◆ Problem to work on: Repeat every line of the records below word for word, leaving out the pictures.

◆ Records provided:
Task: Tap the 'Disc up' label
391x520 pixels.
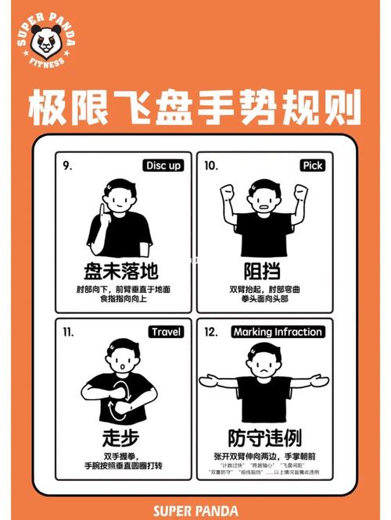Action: tap(163, 166)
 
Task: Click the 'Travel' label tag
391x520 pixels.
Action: tap(166, 332)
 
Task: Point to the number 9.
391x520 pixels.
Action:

◆ Response to this exercise:
Task: Tap the 'Disc up' label
391x520 pixels.
Action: tap(163, 166)
 
Task: Click the 'Travel' label tag
391x520 pixels.
Action: tap(166, 332)
 
Task: Point to the number 9.
391x520 pixels.
Action:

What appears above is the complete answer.